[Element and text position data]

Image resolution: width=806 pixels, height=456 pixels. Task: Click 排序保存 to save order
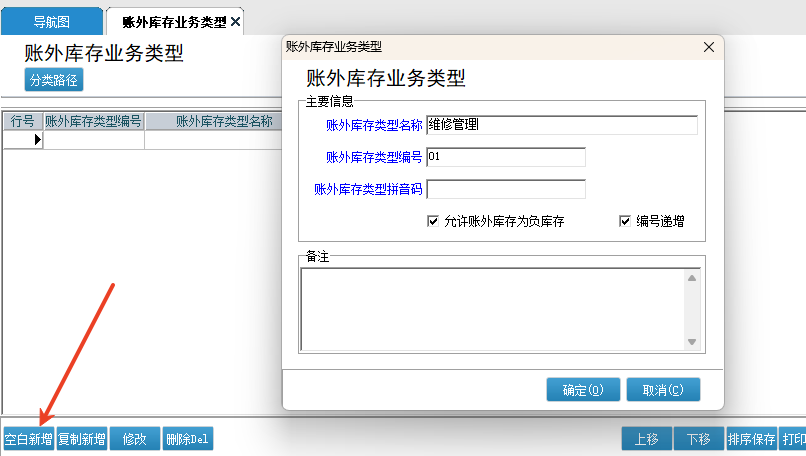coord(752,439)
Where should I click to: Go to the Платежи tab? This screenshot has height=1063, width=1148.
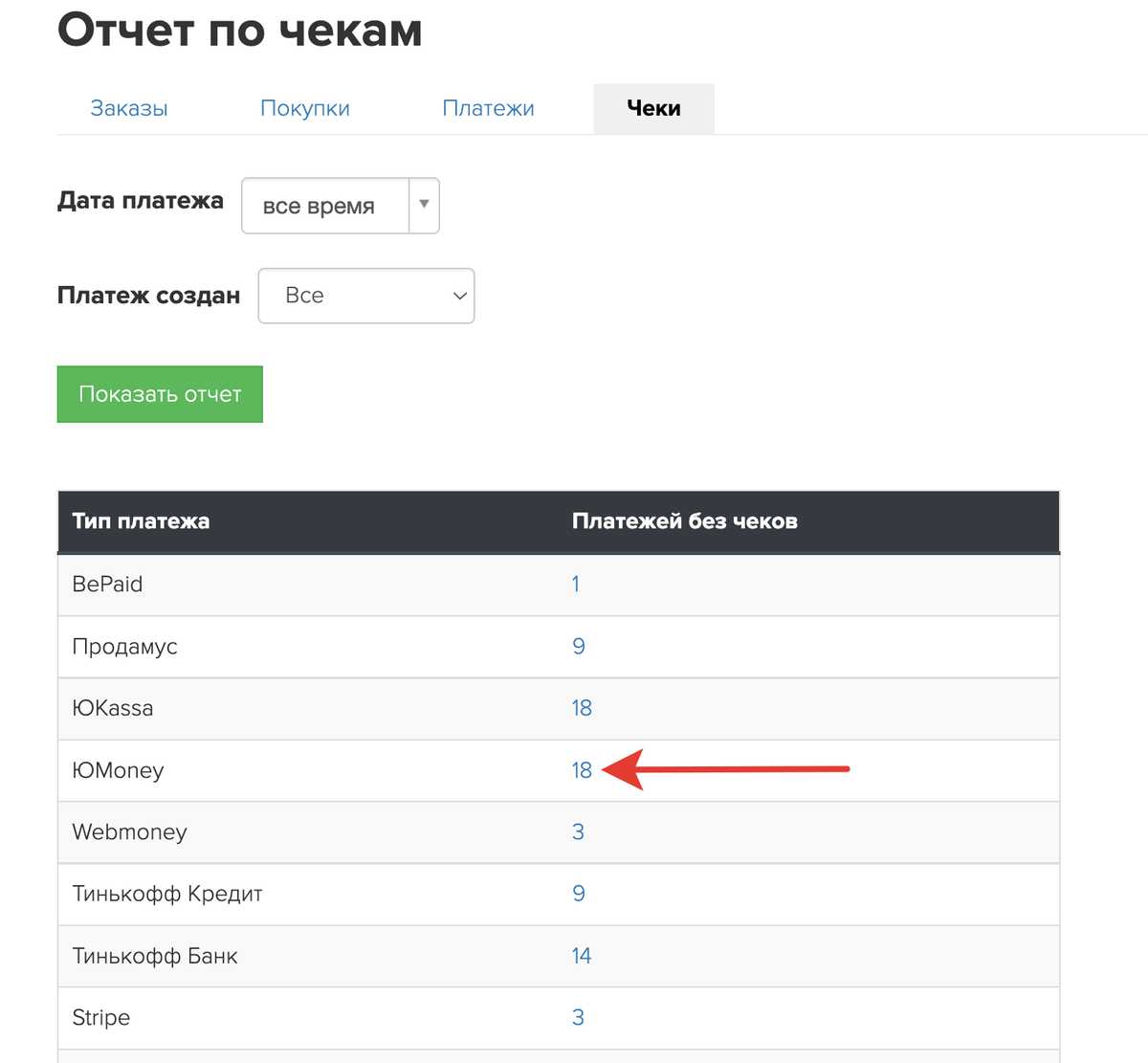(488, 109)
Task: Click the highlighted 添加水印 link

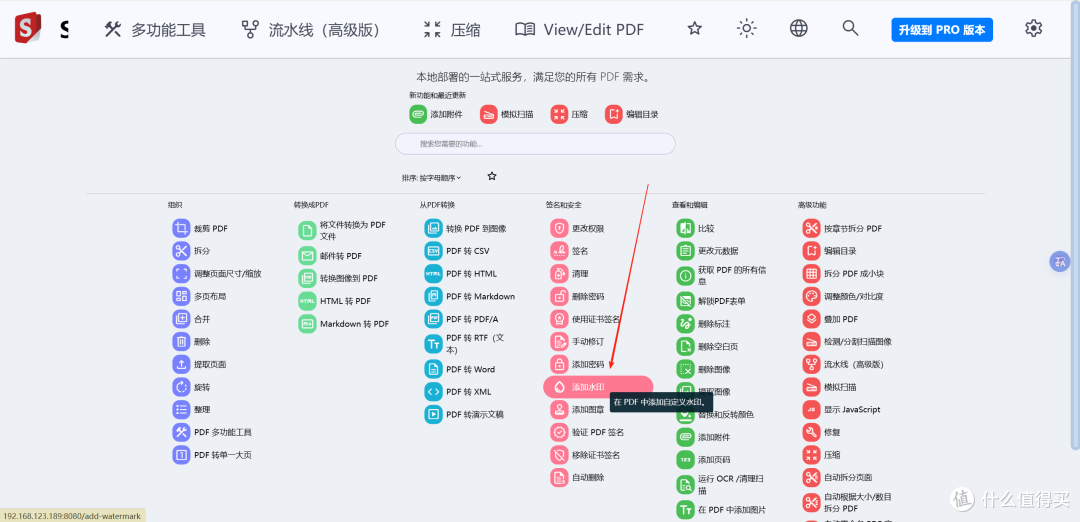Action: pyautogui.click(x=598, y=387)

▸ Aim of the task
Write out all the lines again, requests included, adding 42 to every coordinate in the answers, and leave the pictures out.

▸ The solution
Image resolution: width=806 pixels, height=456 pixels. Task: Click 排序保存 to save order
coord(794,481)
Where should I click to: Go to the Платежи tab? This screenshot has height=1063, width=1148.
(530, 151)
Task: Click the highlighted 添加水印 link

Action: pyautogui.click(x=640, y=429)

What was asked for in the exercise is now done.